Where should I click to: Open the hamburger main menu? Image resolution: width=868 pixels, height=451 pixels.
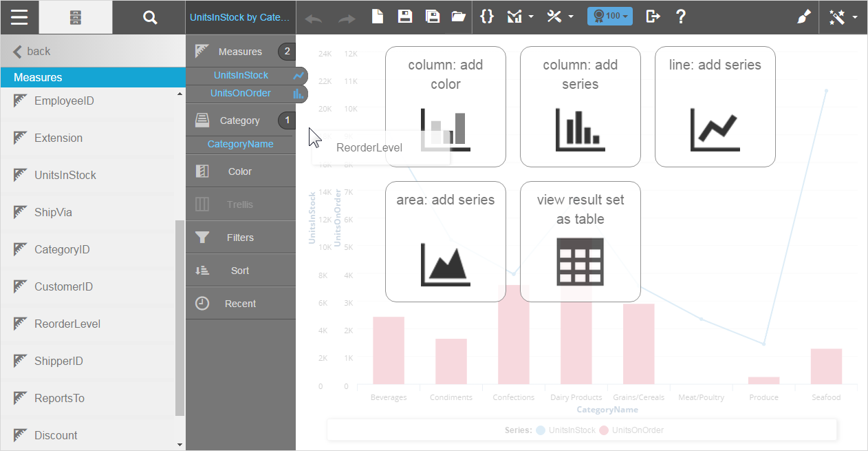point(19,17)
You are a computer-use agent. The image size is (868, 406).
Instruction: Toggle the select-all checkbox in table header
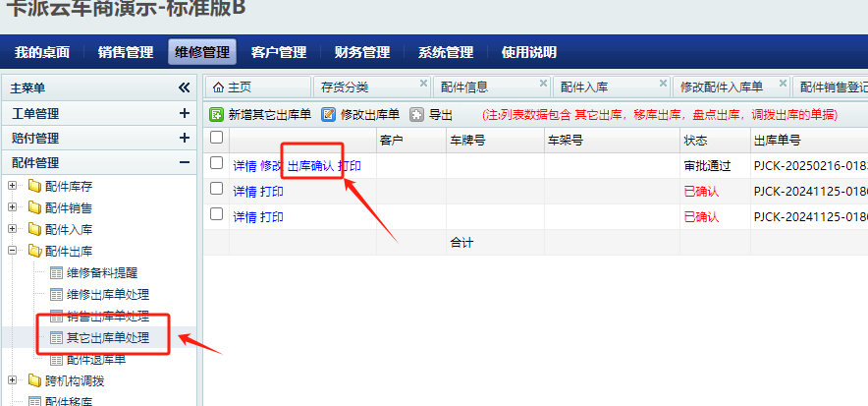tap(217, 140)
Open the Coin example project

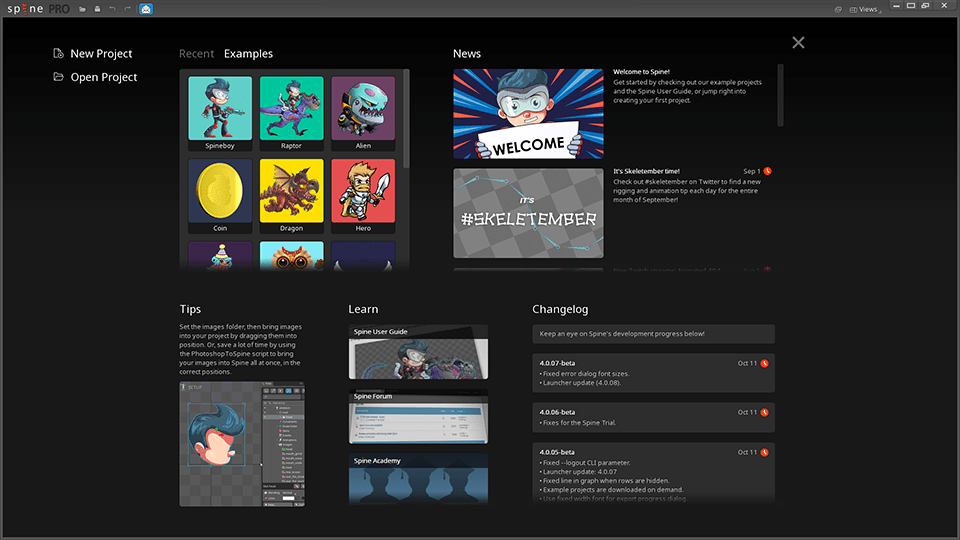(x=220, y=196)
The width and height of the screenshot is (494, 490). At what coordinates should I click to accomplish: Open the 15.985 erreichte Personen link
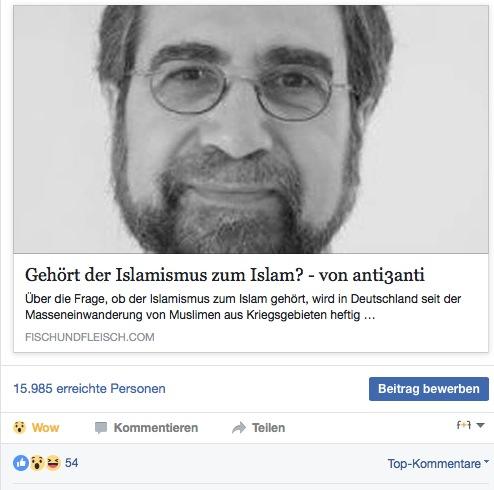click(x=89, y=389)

□ □ □

*Your objective*.
Repeat each entry above exactly. Omit the pictures.

*Response box*.
Where should I click to: Open the hamburger main menu? Image resolution: width=868 pixels, height=451 pixels.
point(19,17)
You are a computer-use agent. The image size is (868, 406).
Instruction: Toggle the select-all checkbox in table header
tap(217, 140)
Open the Coin example project

(x=220, y=196)
The width and height of the screenshot is (494, 490). At what coordinates should I click to accomplish: Open the 15.985 erreichte Personen link
click(x=89, y=389)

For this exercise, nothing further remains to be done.